▶ [Work instructions] This task calls for copying each line below that contains "radio".

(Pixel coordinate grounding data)
○ ○ ○ ○ ○ ○ ○

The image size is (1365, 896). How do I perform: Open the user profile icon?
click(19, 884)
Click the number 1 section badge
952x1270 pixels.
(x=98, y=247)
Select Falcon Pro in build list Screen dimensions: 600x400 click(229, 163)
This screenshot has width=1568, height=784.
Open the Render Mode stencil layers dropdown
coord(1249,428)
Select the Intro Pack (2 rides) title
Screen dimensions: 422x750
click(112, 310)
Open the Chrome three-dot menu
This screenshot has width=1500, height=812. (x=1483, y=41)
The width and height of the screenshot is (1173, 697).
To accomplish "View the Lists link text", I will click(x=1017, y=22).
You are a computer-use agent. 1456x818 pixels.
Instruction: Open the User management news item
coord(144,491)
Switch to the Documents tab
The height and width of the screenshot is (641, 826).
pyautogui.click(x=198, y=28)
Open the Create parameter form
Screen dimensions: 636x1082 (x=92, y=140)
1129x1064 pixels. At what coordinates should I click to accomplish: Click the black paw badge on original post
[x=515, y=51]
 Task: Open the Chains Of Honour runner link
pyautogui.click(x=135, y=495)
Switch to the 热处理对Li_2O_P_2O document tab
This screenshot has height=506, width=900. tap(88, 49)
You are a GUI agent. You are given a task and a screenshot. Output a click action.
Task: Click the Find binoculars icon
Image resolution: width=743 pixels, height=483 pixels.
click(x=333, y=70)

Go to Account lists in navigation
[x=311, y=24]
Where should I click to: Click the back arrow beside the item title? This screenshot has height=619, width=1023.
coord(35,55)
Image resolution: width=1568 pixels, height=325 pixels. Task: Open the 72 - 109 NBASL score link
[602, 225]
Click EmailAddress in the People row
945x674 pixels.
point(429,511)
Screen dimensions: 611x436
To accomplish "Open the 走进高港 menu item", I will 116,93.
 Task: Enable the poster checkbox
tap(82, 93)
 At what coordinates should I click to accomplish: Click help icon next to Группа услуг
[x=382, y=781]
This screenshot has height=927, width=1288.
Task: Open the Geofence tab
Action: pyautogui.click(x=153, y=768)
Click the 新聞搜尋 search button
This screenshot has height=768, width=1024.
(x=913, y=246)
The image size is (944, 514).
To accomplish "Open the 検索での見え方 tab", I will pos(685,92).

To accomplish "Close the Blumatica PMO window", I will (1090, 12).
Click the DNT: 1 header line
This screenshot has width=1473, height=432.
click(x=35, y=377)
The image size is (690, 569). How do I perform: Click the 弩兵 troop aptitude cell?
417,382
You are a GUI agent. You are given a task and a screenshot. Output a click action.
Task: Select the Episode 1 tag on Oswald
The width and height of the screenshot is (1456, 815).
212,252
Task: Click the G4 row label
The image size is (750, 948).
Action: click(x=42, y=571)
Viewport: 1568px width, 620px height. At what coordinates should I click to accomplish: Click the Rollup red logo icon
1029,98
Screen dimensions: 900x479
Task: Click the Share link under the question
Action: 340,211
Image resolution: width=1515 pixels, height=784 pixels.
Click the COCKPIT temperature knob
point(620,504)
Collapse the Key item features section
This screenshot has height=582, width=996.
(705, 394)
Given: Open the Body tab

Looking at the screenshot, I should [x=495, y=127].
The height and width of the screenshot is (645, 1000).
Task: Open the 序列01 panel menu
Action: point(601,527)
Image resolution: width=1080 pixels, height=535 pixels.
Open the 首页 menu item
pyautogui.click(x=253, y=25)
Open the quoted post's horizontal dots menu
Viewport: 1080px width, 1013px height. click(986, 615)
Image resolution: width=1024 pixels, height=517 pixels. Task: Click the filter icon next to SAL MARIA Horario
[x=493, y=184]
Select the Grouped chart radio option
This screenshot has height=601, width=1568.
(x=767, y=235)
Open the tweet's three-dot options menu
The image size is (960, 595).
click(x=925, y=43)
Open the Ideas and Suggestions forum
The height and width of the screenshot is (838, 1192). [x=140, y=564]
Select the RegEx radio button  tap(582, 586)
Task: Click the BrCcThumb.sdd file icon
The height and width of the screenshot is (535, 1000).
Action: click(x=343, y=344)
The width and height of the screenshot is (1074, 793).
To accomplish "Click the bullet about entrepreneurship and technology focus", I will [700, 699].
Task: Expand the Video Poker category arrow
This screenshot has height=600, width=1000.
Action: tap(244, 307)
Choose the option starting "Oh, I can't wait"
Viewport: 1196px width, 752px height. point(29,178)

○ ○ ○ ○ ○ ○ ○

▶ [Solution for this problem]
Select the Grouped chart radio option
Select the RegEx radio button  tap(582, 586)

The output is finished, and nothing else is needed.